#### [Activity]
Write out each entry below exactly. Do not include the images.
**** Dataset entries
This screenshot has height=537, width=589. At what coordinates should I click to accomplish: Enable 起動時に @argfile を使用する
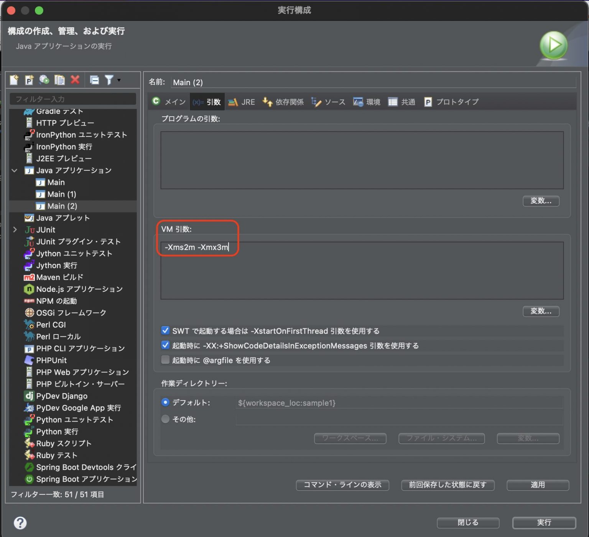pos(165,360)
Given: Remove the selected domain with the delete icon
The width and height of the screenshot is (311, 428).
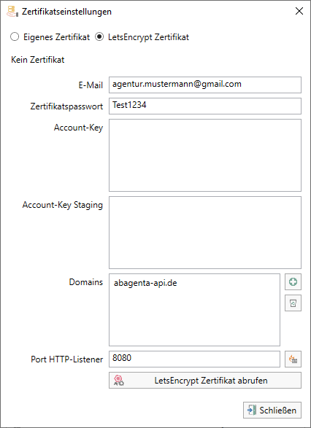Looking at the screenshot, I should click(293, 303).
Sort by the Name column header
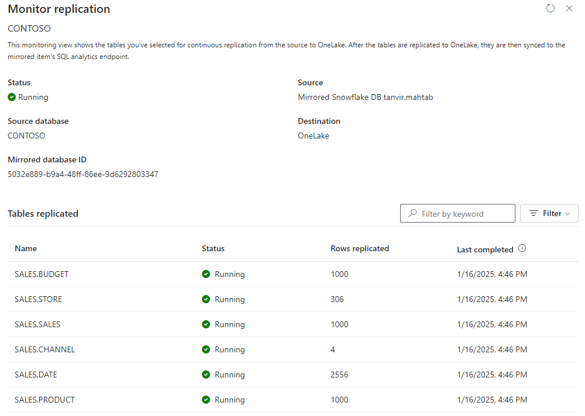 tap(26, 248)
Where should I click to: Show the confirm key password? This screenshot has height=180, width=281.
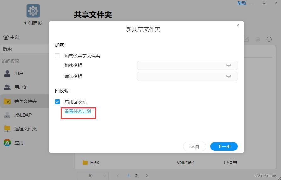[228, 76]
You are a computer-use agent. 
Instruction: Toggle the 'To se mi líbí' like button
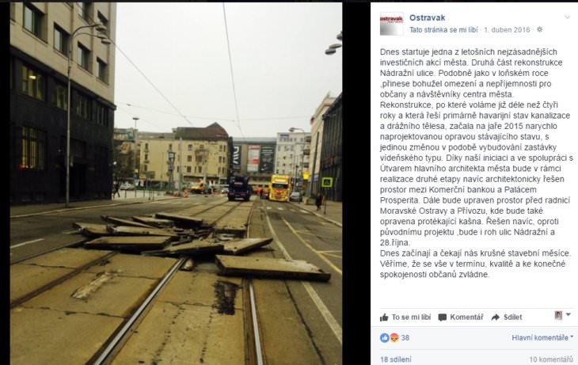point(405,317)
********
#### [Finished task]
This screenshot has height=537, width=589. At what coordinates should I click to accomplish: Enable 起動時に @argfile を使用する
pos(165,360)
Given: Remove the selected domain with the delete icon
The width and height of the screenshot is (311, 428).
Looking at the screenshot, I should click(293, 303).
Sort by the Name column header
 tap(26, 248)
Where should I click to: Show the confirm key password? This screenshot has height=180, width=281.
[228, 76]
You are a computer-use agent. 
Instruction: Toggle the 'To se mi líbí' like button
point(405,317)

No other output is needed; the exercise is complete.